Era Patricio Olivera Kroker. Luego nos llevó a pub (el decía pub, en la
pronunciación española: siempre disimulaba su extraordinario inglés, siempre
disimuló lo mucho que sabía) que tenía el nombre de Willie Fog, y de nuevo aquí
se impidió a sí mismo decirlo en inglés, así que tradujo el nombre del famoso
viajero. La otra imagen ocurre en el Monte de las Mercedes. Estamos allí muchos
de sus amigos, y sobre todo están sus parientes, tan bienhumoradas sus hijas,
tan cálida su mujer, tan elegantes todos; en un momento determinado toca el
tiempo de los regalos, y a Patricio le han regalado un hermoso traje de color
beis, hecho a la medida, seguro, de sus extremidades larguísimas y de su cuerpo
que aún conservaba la verticalidad insumisa de un hombre elegante. Como no era
cuestión de seguir ignorando hasta que llegara a casa que si le servía el
regalo para ese cuerpo, Patricio se desnudó entre los árboles, se enfundó la
vestimenta, y así siguió, vestido de estreno, hasta que acabó la juerga. Me
llenan de nostalgia esas imágenes que representan una mínima parte del viaje de
este hombre generoso, cordial y cálido por esta tierra. Cuando viajó a la India
con su amigo Cristino de Vera volvió con anécdotas muy suculentas del trayecto
en que estos dos compinches geniales compartieron las dos maneras tan
peculiares de ser. Como decía Cristino entonces, ahí descubrió el pintor la
naturaleza hindú, ensimismada, de su amigo anglolagunero, y ahí descubrió
Patricio hasta qué punto el místico de Santa Cruz, Cristino, es también un ser
de carne y hueso que en un momento de los viajes se comporta como todo el
mundo: queriendo cariño. Y los dos se pasaron ese viaje, y la vida, dándose
cariño. Fue un gran lector Patricio Olivera. Como otros lectores que son grandes,
no presumía de lo leído. No presumía de nada, en realidad; era un hombre culto,
cultivado y natural, un gentleman. Lo he recordado mucho siempre y últimamente
lo recordaba en su bruma, la memoria yéndoselo por los vericuetos del tiempo.

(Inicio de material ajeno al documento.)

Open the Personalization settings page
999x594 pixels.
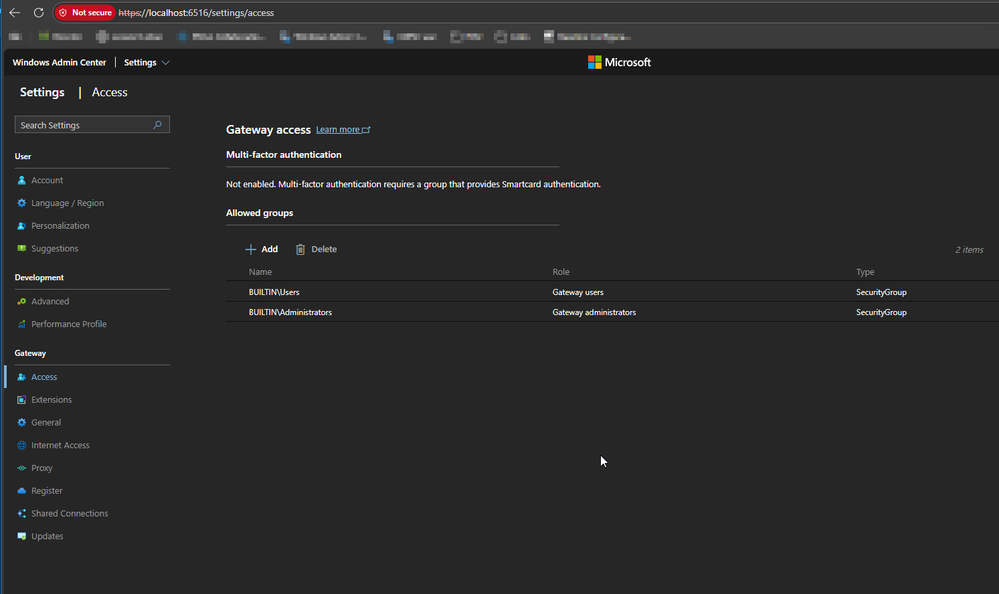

Conocí a algunos hombres buenos y sabios, y entre ellos está Patricia Olivera.
Inolvidable.
Con Cubillo, ya digo, tuve un contacto muy menor, casi tan solo el del
oyente que cada noche seguía sus emisiones independentistas. Como todo el mundo
entre nosotros, asistí con horror al intento de asesinato que, según todos los
indicios, perpetraron unos desalmados del servicio secreto español. Conocimos
todos que antes de su trabajo político en Argel, con el que quiso articular una
posición independentista para Canarias, fue en Tenerife un pionero de la acción
de protesta contra el poder económico y político (que entonces también estaban
unidos). Sus amigos o conocidos de entonces (José Badía, Alfonso García-Ramos,
Antonio Cos) hablaban de sus anécdotas, no todas políticas o relacionadas con
la lucha laboralista, y nosotros escuchábamos cómo se iba consolidando, a
nuestros ojos, la dimensión de un mito. La vida en Canarias luego se normalizó
democráticamente, Cubillo siguió manteniendo sus posiciones, las expuso en la
prensa, y su presencia en los medios se hizo cotidiana, un ciudadano diciendo
lo que pensaba en la plaza de su pueblo, sin otra atadura que la que él mismo
se quisiera poner. El documental que ha hecho su sobrino, que aún no he visto,
es señalado ahora como una cumplida visita a la historia de este hombre que
acaba de morir y al que desde esta columna dedico el homenaje que se debe a un
hombre empeñado en luchar, cuando menos se lo esperaba, y a seguir luchando,
cuando ya era libre y estaba aquí, por ideales que merecen el respeto y por
tanto también la respetuosa discrepancia.